After seven years in a convent, which she left, dismayed by its restrictions, an experience recounted in ‘Through the Narrow Gate’, Karen Armstrong struggled to establish herself in a new way of life, and became entrapped in a downward spiral, haunted by despair, anorexia and suicidal feelings.
Despite her departure from the convent she remained within the Catholic Church until the God she believed in 'died on me', and she entered a ‘wild and Godless period of crazy parties and numerous lovers’. Her attempts to reach happiness and carve out a career failed repeatedly, in spectacular fashion. She began writing her bestseller ‘A History of God’ in a spirit of scepticism, but through studying other religious traditions she found a very different kind of faith which drew from Christianity, Judaism and Islam and, eventually, spiritual and personal calm.
In her own words, her ‘story is a graphic illustration – almost an allegory – of a widespread dilemma. It is emblematic of a more general flight from institutional religion and a groping towards a form of faith that has not yet been fully articulated but which is nevertheless in the process of declaring itself’. Her lifelong inability to pray and to conform to traditional structures of worship is shared by the many who are leaving the established churches but who desire intensely a spiritual aspect to their lives.

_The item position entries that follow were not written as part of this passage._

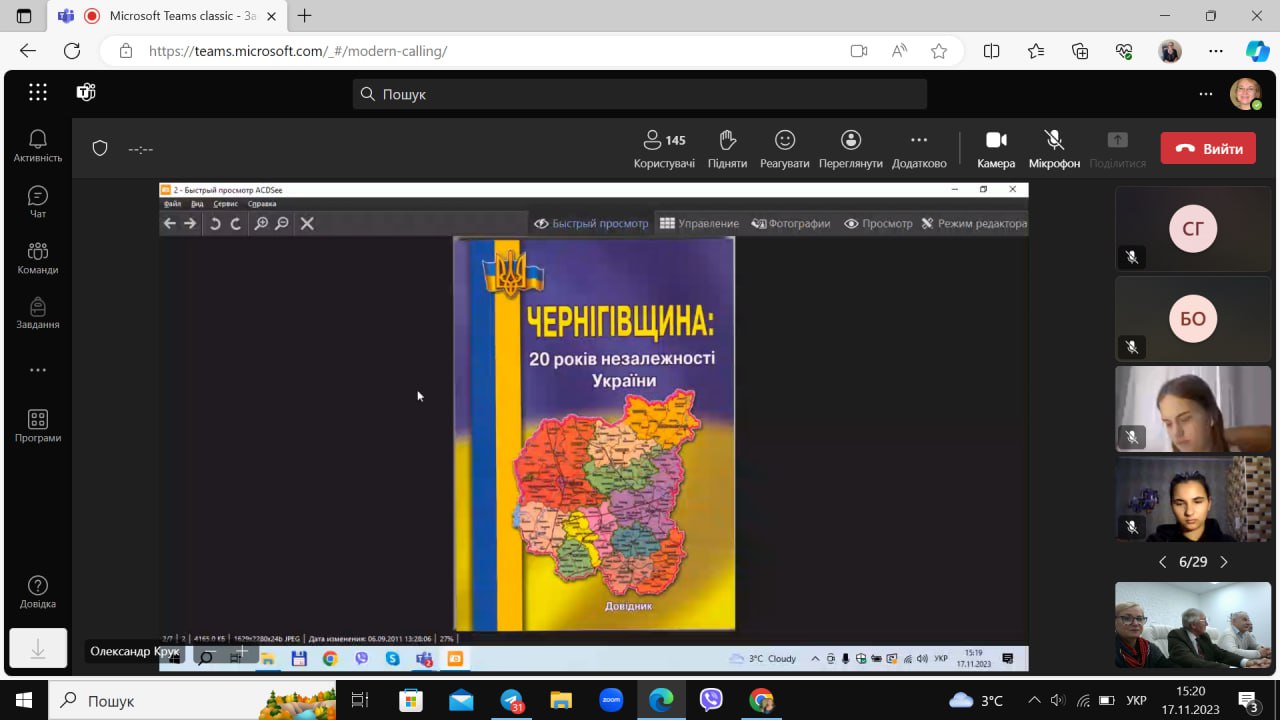Open Assignments (Завдання) in sidebar

[x=38, y=313]
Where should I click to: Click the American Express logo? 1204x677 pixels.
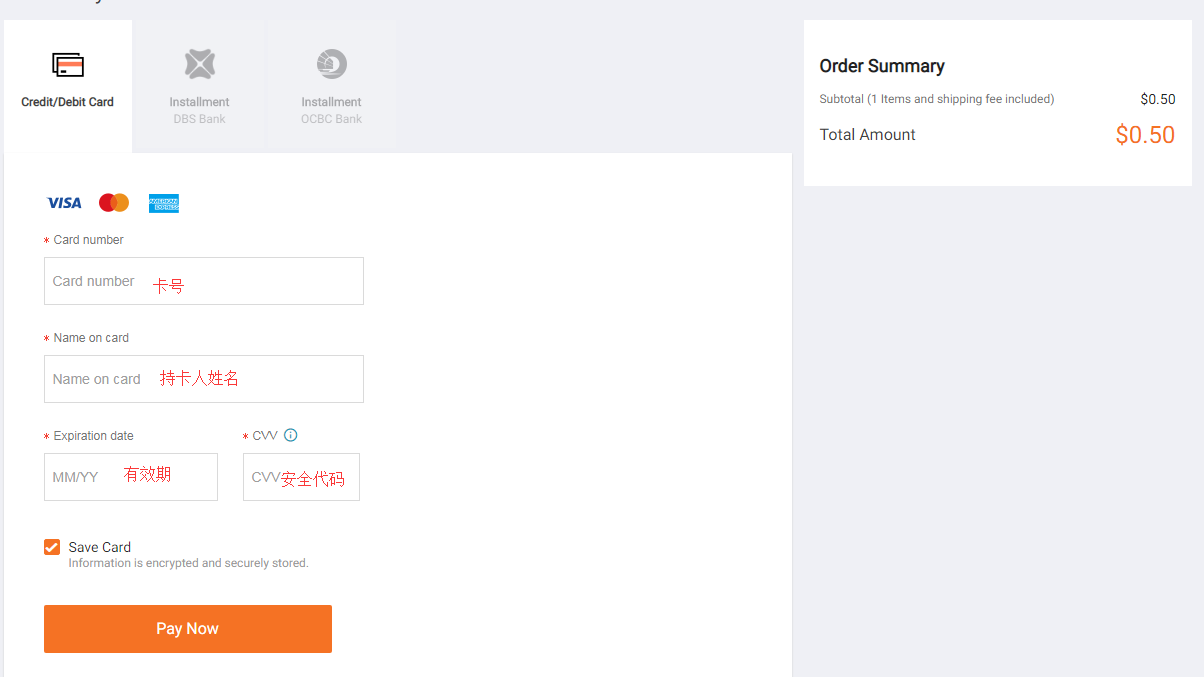164,203
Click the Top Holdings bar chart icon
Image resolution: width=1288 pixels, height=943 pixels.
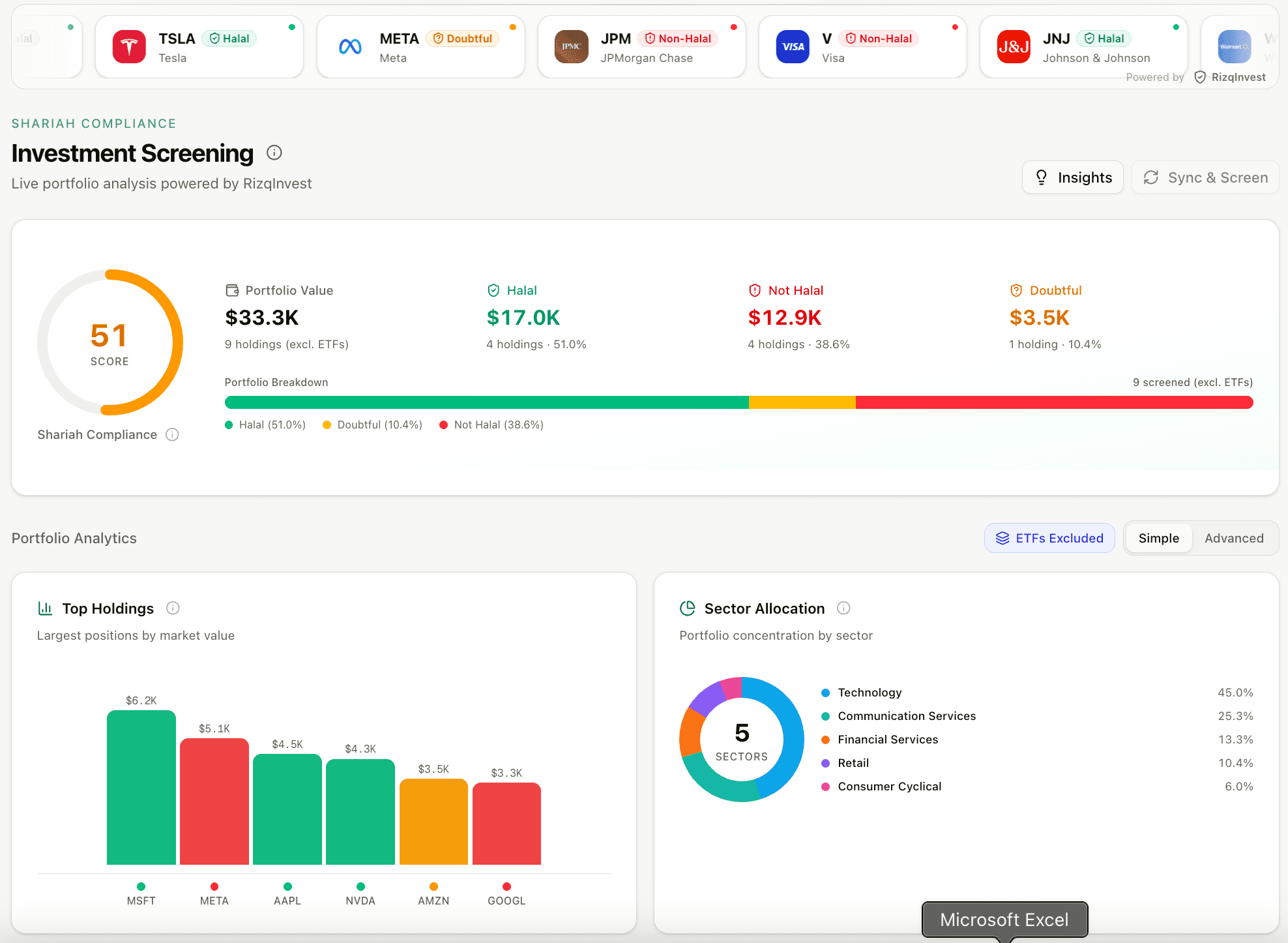pyautogui.click(x=44, y=608)
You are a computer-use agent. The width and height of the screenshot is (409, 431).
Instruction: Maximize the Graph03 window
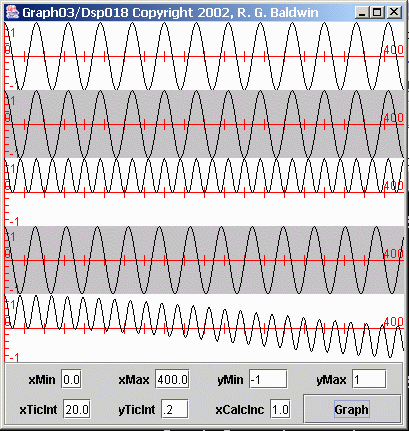tap(377, 12)
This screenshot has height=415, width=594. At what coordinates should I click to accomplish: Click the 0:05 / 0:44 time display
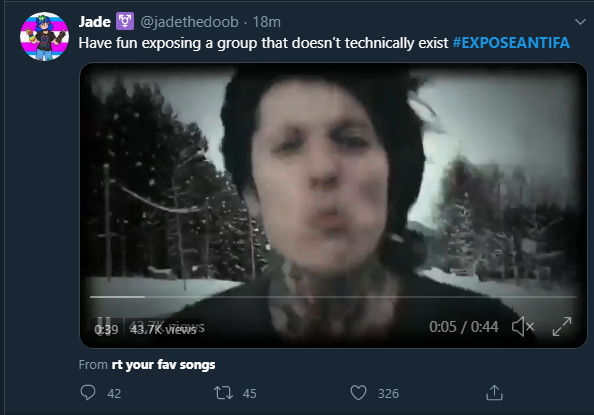coord(464,327)
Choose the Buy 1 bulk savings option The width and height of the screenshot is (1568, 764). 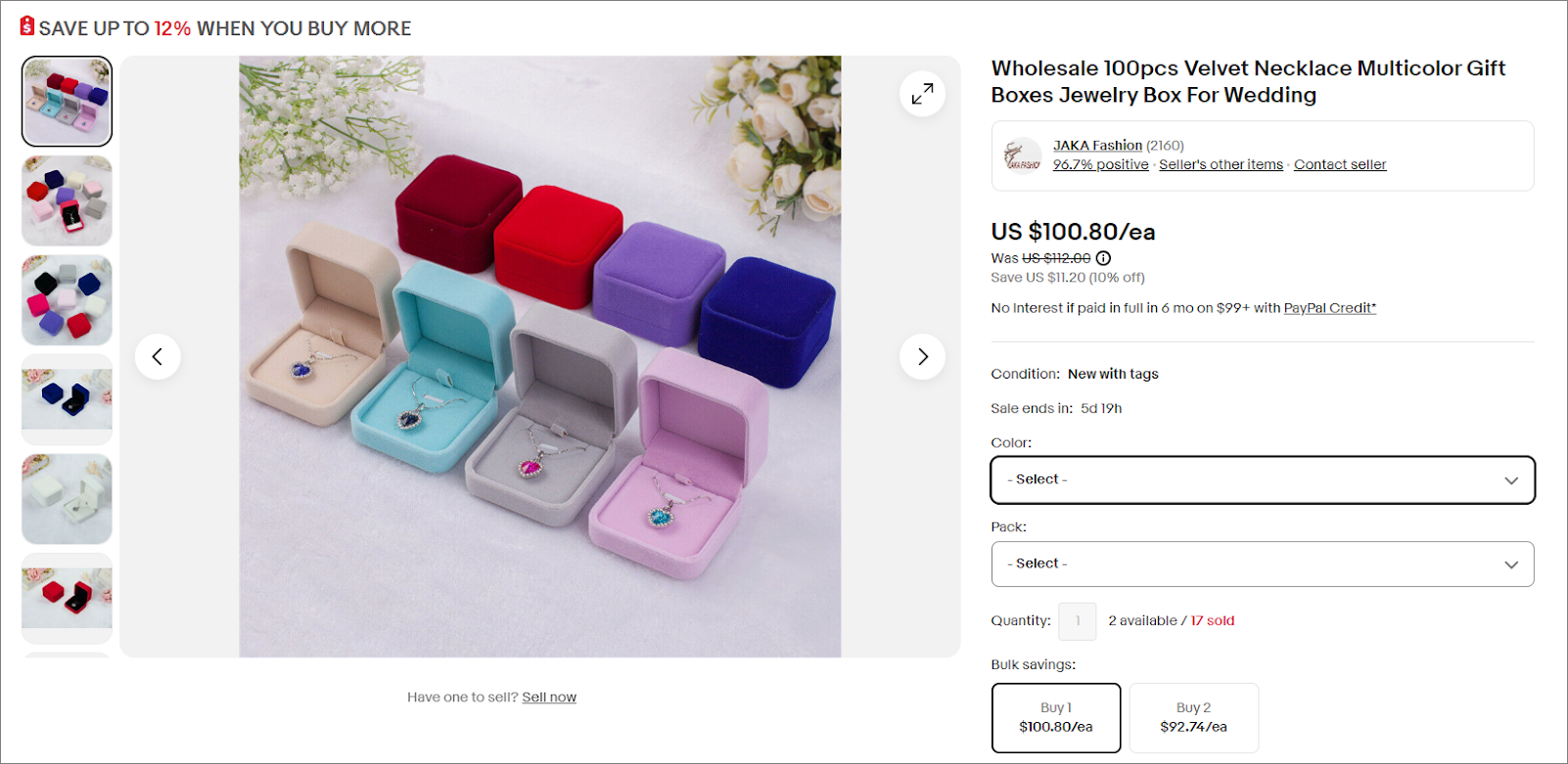pyautogui.click(x=1056, y=718)
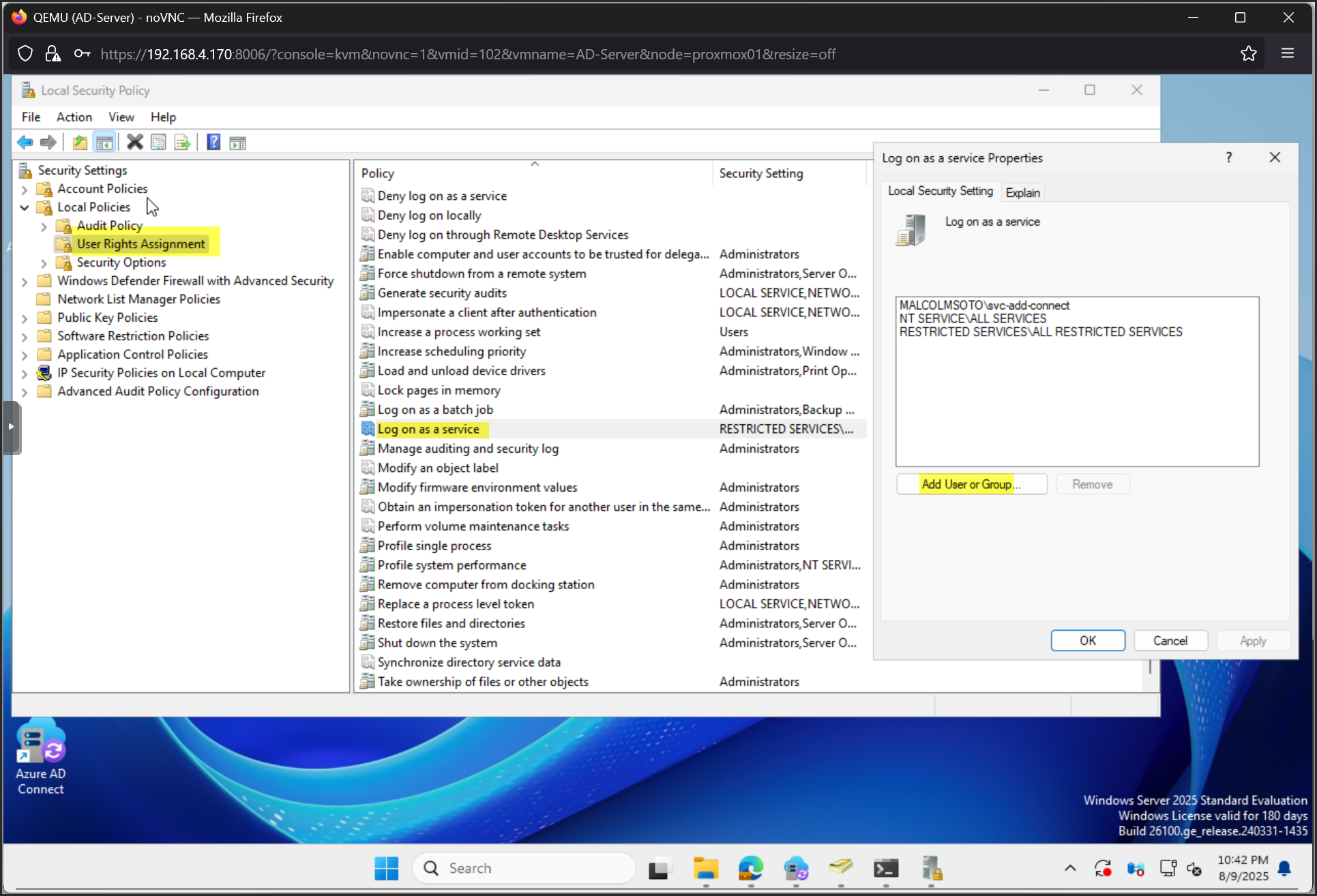Viewport: 1317px width, 896px height.
Task: Click Add User or Group button
Action: point(971,484)
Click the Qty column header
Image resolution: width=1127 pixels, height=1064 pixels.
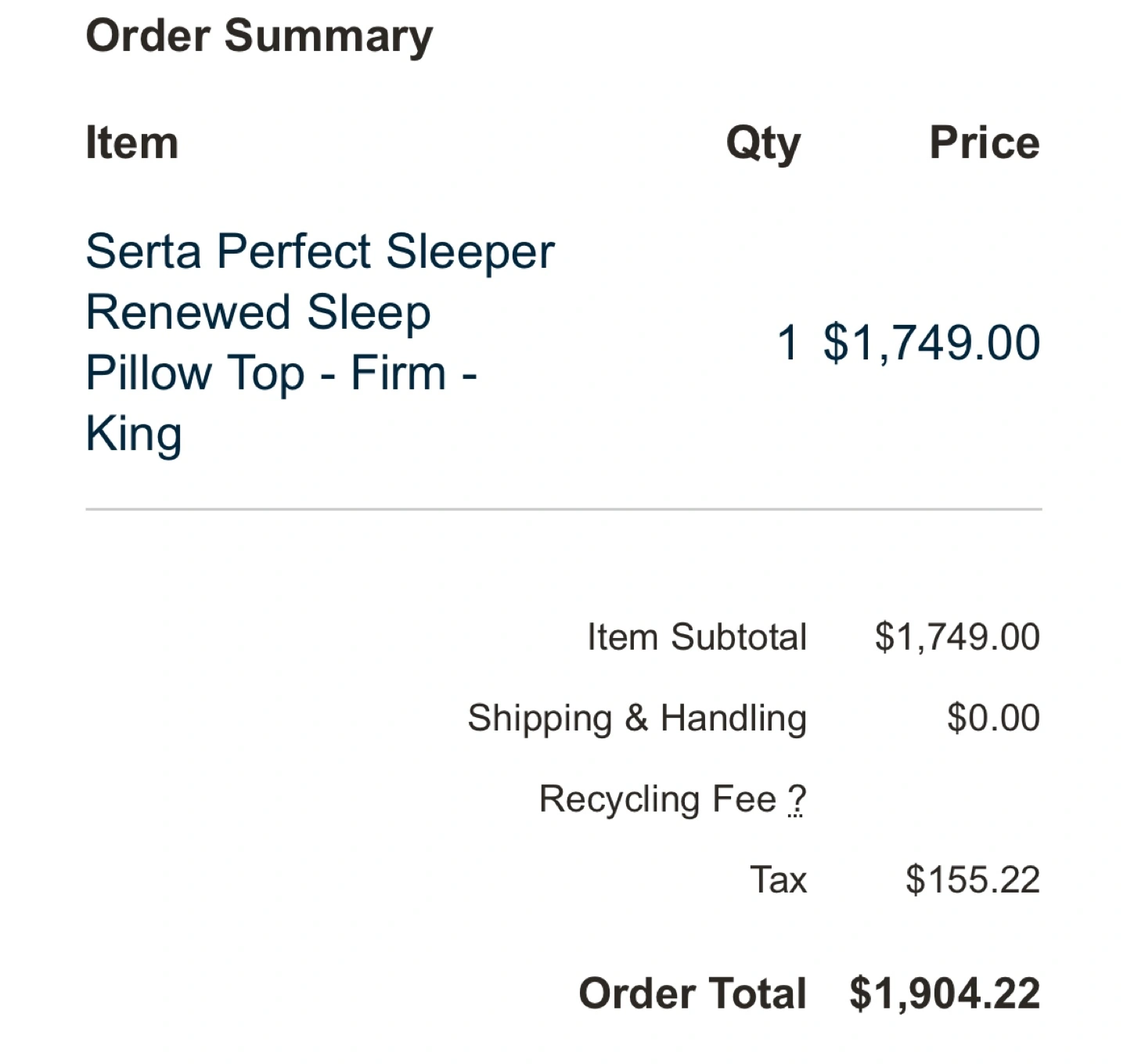pos(763,144)
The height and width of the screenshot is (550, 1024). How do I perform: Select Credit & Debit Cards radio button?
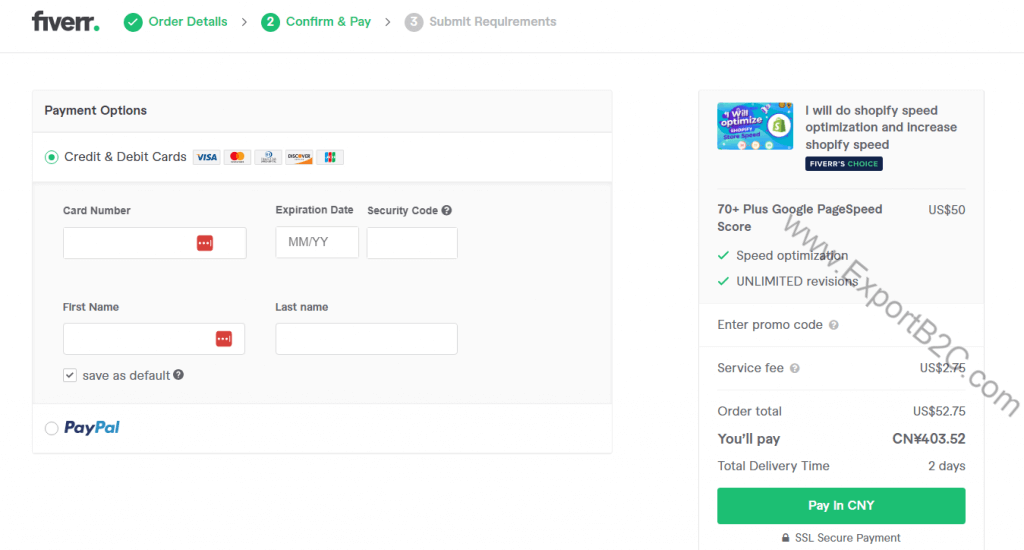(52, 157)
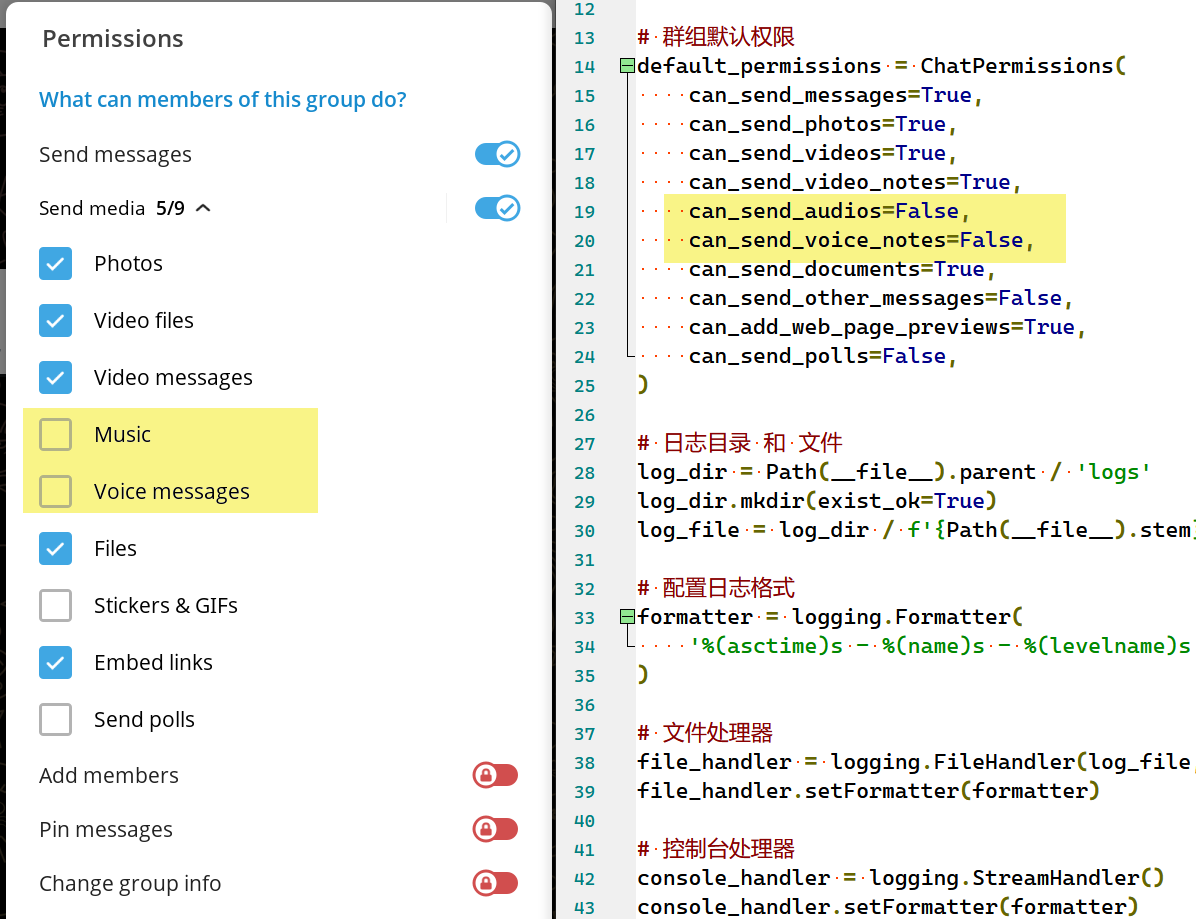Click the locked Add members toggle

pos(495,775)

‘The Spiral Staircase’ grapples with the issue of how we can be religious in the contemporary world, and the place and possibility of belief in the 21st-century.
Reviews
‘An exceptionally impressive autobiography…Karen Armstrong’s account of her spiralling journey provokes thought and inspires respect.’Daily Telegraph
‘The book deserves many readers…Karen Armstrong must be a woman of iron to have survived, made a career and a life.’ Hilary Mantel
‘Admirably lucid…she gives a more exact and vivid account of the pleasures of writing than any I have seen.’ Sunday Times
‘Unputdownable – absorbing, moving.’ Daily Mail
‘A subtle and funny memoir.’ Sunday Telegraph
‘Armstrong manages to put into words something that most of us cannot express.’ New Statesman
About the author
Karen Armstrong spent seven years as a Roman Catholic nun and now teaches at the Leo Baeck College for the Study of Judaism and the Training of Rabbis and Teachers. A regular reviewer for the Sunday Times, her books include ‘A History of God’, ‘Holy War’, ‘The Gospel According to Women’, ‘The Battle for God, Islam: A Short History’ and ‘Through the Narrow Gate’. Her work has been translated into forty languages. She is the author of three television documentaries. In 1999 she was awarded the Muslim Public Affairs Council Media Award. Since September 11, 2001 she has been a frequent contributor to conferences, panels, newspapers and periodicals on both sides of the Atlantic on the subject of Islam and fundamentalism. She lives in London.
PUBLISHERS WEEKLY
In 1969, British writer Armstrong (The Battle for God, etc.) entered a Roman Catholic convent, smitten by the desire to"find God." She was 17 years old at the time--too young, she recognizes now, to have made such a momentous decision. Armstrong's 1981 memoir Through the Narrow Gate described her frustrating, lonely experience of cloistered life and her decision, at 24, to renounce her vows. In its sequel, Beginning the World (1983), she tried to explain her readjustment to the secular world--and failed."It is the worst book I have ever written," she declares in the preface to this new volume:"it was far too soon to write about those years";"it was not a truthful account";"I was...told to present myself in as positive and lively a light as possible." The true story, which she relates in this second sequel, was far more conflicted and intellectually vibrant. Her departure from the convent, she writes, actually made her quite sad; she was"constantly wracked by a very great regret" and suffering on top of it with the symptoms of undiagnosed temporal lobe epilepsy. How she emerged from such darkness to make a career as a writer whose books honor spiritual concerns while maintaining intellectual freedom and rigor--this is Armstrong's real concern, and the one that will be of most interest to the fans of her many acclaimed works.